Antes de empezar las clases, no era capaz de hacer un par de líneas paralelas; ahora, por lo menos, soy capaz de copiar fotografías y trabajos de otros. No me voy a ganar la vida como pintora, pero es una buena manera de dejar de pensar y relajar mente y cuerpo.
Vaya chapa... Todo para decirte que mucho caso de la profa no hago, sólo cuando me dice lo bien que me ha salido ;-)
Ruth,
Perdona pero apoyo lo que dijo Kanif... Nadie puede enseñarte a pintar.
Puedes aprender técnicas, pero no a pintar. Yo me dedico a esto y muchos de mis colegas se han pasado la vida tomado clases y clases de pintura... a lo sumo llegarán a ser una buena copia de sus maestros ... osea que si quieres dedicarte a esto, te recomiendo que te aisles y practiques por tu cuenta.
Sigo discrepando (pero con mucho cariño y agradecida por el comentario ;-)).
Primero, aclaro que es la primera vez en todo el curso que la profa nos anima a copiar de cuadros; hasta ahora, nuestros dibujos eran originales, copias de modelos "vivos" (jarras, sillas, fotografías reales no dibujadas) que nosotros hemos estado -más o menos- interpretando a lápiz, carboncillo y tinta china. Ahora que hemos empezado con el color, nos ha dejado copiar a impresionistas (pero ella insiste en que es mejor copiar una foto e interpretarla nosotros mismos).
Antes de empezar el curso, yo no sabía dibujar una silla y mis cajas parecían bidimensionales. Trucos sencillísimos, como el de la perspectiva, el punto de fuga o dónde dar las sombras más oscuras, han conseguido que mis dibujos se diferencien de los de un niño de tres años. Tengo muy claro que no voy a ser genial -porque, a estas alturas, ya me habría dado cuenta-, pero dibujo ahora mucho mejor que antes. Que es a todo lo que aspiro, no tengo intención de dedicarme a esto profesionalmente (todo lo más, le he prometido a mi madre un retrato de mi hermano y mío cuando éramos pequeños). Insisto, con la escritura pasa tres cuartos de lo mismo: redactar bien no te convierte en escritor, pero si no sabes redactar, no puedes ser escritor.

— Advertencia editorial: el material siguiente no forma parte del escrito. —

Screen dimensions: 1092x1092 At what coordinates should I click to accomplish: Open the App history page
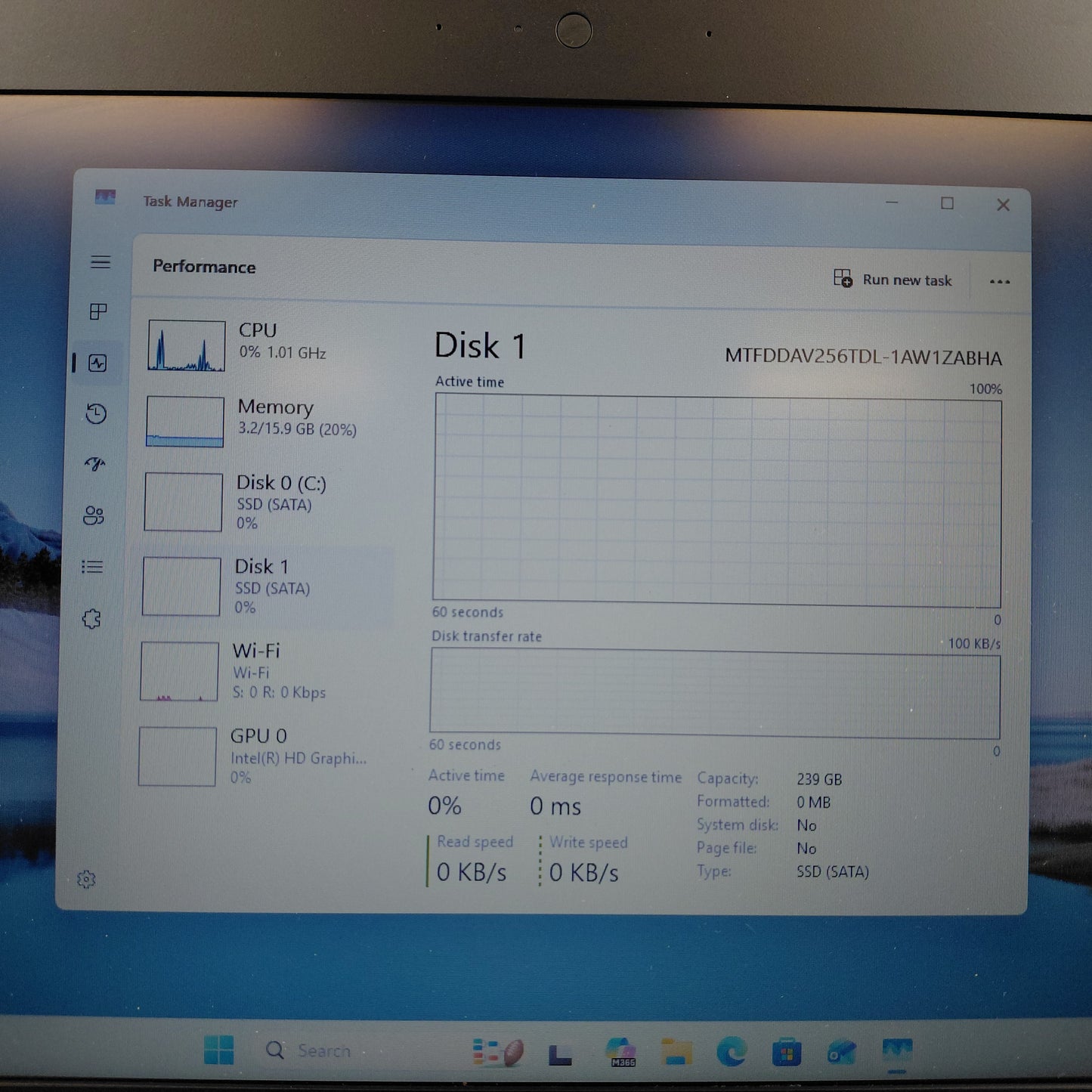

jajaja... pues mis dibujos se parecen tanto a alguien de tres años que no se podrían diferenciar... me han entrado ganas de hacer un cursillo (a ver cuando tengo tiempo)...
D.
PD: Hace tiempo que te leo en silencio, ahora me doy a conocer, con tu permiso te he enlazado a mi página, espero que no te moleste. Besitos
^^ me encanta el impresionismo, estoy tentada de pedirte tu Monet para mi nuevo dormitorio. Y estoy contigo también, Dsdmona, tiempo llevo dándole vueltas a eso de pintar. El problema de siempre?? El tiempo..., ya llegará!!